Boyce-Codd Normaalvorm (BCNF)
-- ❌ BCNF VIOLATION: Overlapping candidate keys
CREATE TABLE course_enrollments (
student_id INT,
course_id INT,
instructor_id INT,
classroom VARCHAR(20),
PRIMARY KEY (student_id, course_id)
);
-- Assumptions:
-- 1. Each course has exactly one instructor
-- 2. Each instructor teaches only one course
-- 3. Each course is in one classroom
-- Functional dependencies:
-- (student_id, course_id) → instructor_id, classroom
-- course_id → instructor_id, classroom
-- instructor_id → course_id
-- Problemen:
-- 1. course_id → instructor_id (non-prime → non-prime)
-- 2. But course_id is not a superkey
-- 3. Violates BCNF: For every FD X → Y, X must be superkey
-- ✅ BCNF NORMALIZATION
CREATE TABLE courses_bcnf (
course_id INT PRIMARY KEY,
instructor_id INT UNIQUE, -- One instructor per course
classroom VARCHAR(20)
);
CREATE TABLE enrollments_bcnf (
student_id INT,
course_id INT,
PRIMARY KEY (student_id, course_id),
FOREIGN KEY (course_id) REFERENCES courses_bcnf(course_id)
);
-- BCNF Regels:
-- 1. Voldoet aan 3NF
-- 2. Voor elke functionele dependency X → Y, moet X een superkey zijn
-- 3. Strenger dan 3NF: elimineert alle anomaly-causing functional dependencies
-- 4. In BCNF: elke determinant is een candidate key
Normalisatie Samenvatting
| Normaalvorm | Doel | Regel | Voordelen |
|---|---|---|---|
| 1NF | Atomic values | Geen multi-value of composite attributen | Eenvoudiger querying, data integriteit |
| 2NF | Remove partial dependencies | Alle non-key attributen fully dependent op PK | Vermindert update anomalies |
| 3NF | Remove transitive dependencies | Non-key attributen alleen dependent op PK | Vermindert data redundancy |
| BCNF | Strenger dan 3NF | Elke determinant is candidate key | Elimineert alle anomaly-causing FDs |
| 4NF | Remove multi-valued dependencies | Geen non-trivial MVDs | Handelt multi-value attributen |
| 5NF | Remove join dependencies | Elke join dependency implied by candidate keys | Complete decompositie zonder data loss |
7. Wanneer denormaliseren?
Denormalisatie Trade-offs
Denormalisatie is het bewust introduceren van redundancy in een genormaliseerd database design om query performance te verbeteren, vaak ten koste van data integriteit en update efficiency.

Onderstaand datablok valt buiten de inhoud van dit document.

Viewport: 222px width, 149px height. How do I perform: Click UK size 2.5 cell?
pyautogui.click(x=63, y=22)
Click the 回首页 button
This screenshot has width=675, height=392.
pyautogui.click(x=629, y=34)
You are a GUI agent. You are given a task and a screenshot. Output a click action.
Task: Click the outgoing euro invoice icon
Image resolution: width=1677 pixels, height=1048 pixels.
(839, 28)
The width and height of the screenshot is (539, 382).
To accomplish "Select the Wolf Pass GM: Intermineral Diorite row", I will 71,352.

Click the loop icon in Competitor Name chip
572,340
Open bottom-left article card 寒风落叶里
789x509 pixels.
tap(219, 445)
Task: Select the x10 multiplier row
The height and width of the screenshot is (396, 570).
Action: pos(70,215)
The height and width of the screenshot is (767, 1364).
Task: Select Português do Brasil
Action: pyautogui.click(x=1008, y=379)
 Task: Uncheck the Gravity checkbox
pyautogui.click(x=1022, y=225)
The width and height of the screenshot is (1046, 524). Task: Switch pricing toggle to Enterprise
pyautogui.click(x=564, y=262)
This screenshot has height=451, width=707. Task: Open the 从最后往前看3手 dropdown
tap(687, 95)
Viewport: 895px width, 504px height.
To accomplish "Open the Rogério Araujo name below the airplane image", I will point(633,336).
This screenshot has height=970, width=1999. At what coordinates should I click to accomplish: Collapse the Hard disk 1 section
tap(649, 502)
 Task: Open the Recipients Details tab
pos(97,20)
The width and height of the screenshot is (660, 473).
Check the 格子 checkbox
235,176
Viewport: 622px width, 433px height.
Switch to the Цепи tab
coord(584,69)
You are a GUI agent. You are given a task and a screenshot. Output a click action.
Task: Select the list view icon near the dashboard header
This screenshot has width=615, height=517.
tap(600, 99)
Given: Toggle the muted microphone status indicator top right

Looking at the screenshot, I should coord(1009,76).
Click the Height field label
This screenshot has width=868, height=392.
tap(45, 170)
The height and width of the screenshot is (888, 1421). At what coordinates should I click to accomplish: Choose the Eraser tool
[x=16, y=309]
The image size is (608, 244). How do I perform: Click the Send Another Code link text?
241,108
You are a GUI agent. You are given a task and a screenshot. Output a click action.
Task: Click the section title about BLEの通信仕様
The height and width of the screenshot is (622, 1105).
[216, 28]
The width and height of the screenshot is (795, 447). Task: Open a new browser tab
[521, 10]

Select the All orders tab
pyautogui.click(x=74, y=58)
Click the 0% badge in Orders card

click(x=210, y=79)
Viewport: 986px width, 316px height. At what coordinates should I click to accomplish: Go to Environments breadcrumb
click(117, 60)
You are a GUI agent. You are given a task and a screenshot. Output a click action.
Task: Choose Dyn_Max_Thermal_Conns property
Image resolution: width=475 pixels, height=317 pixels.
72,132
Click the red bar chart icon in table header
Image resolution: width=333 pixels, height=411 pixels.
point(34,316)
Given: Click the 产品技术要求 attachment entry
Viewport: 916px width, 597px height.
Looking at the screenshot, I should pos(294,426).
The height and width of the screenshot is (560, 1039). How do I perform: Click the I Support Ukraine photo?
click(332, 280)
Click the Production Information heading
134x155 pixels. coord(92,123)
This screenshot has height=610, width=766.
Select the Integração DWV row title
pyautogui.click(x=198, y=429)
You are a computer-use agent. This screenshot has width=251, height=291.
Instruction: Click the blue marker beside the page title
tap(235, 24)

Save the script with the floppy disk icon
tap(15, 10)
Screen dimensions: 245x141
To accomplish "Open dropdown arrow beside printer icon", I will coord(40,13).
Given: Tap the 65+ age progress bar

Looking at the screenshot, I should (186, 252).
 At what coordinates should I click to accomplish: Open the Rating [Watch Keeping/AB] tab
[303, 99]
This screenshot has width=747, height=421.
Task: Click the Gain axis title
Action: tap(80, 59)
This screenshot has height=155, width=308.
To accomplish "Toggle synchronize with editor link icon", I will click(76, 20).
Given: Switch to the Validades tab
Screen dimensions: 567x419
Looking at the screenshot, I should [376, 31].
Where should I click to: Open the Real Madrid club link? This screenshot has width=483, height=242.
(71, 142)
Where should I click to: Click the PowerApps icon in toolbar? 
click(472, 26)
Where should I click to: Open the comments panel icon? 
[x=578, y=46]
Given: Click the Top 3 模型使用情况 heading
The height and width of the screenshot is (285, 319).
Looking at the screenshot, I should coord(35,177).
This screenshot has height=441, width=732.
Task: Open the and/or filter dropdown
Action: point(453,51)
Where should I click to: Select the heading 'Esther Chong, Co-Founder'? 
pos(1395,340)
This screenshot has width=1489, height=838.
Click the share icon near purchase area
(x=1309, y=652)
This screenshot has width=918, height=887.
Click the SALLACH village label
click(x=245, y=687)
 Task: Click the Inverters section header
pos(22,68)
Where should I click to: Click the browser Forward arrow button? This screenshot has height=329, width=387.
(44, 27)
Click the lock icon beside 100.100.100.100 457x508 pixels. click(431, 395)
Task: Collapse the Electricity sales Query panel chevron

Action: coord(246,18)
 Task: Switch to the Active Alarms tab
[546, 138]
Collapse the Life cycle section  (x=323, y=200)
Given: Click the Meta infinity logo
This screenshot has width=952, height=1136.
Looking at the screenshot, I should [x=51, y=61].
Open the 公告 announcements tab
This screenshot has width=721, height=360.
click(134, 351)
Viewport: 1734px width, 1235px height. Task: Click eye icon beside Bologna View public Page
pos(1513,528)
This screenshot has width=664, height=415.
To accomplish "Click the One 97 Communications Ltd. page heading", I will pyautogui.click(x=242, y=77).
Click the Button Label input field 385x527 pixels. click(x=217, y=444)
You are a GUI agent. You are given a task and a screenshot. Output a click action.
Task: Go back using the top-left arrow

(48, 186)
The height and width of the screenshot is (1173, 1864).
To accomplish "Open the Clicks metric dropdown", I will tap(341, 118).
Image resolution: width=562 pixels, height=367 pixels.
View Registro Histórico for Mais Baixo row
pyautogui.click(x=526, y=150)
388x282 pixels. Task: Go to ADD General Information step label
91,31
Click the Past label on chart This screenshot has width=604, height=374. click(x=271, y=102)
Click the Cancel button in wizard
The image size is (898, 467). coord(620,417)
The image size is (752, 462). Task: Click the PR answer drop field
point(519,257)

Wanneer Denormaliseren Toepassen
Read Performance
- Read-heavy applicaties
- Complexe joins vermijden
- Frequent gelezen berekende waarden
- Data warehouse scenario's
Aggregatie
- Pre-calculated aggregaties
- Summary tables
- Reporting requirements
- Real-time dashboards
Synchronisatie
- Slow-changing dimensions
- Historical data preserveren
- Audit trails
- Versioning requirements
Hardware Limits
- Limited join capabilities
- Distributed systems
- NoSQL databases
- Memory constraints
Denormalisatie Technieken
-- TECHNIQUE 1: Derived Columns (Berekenende kolommen)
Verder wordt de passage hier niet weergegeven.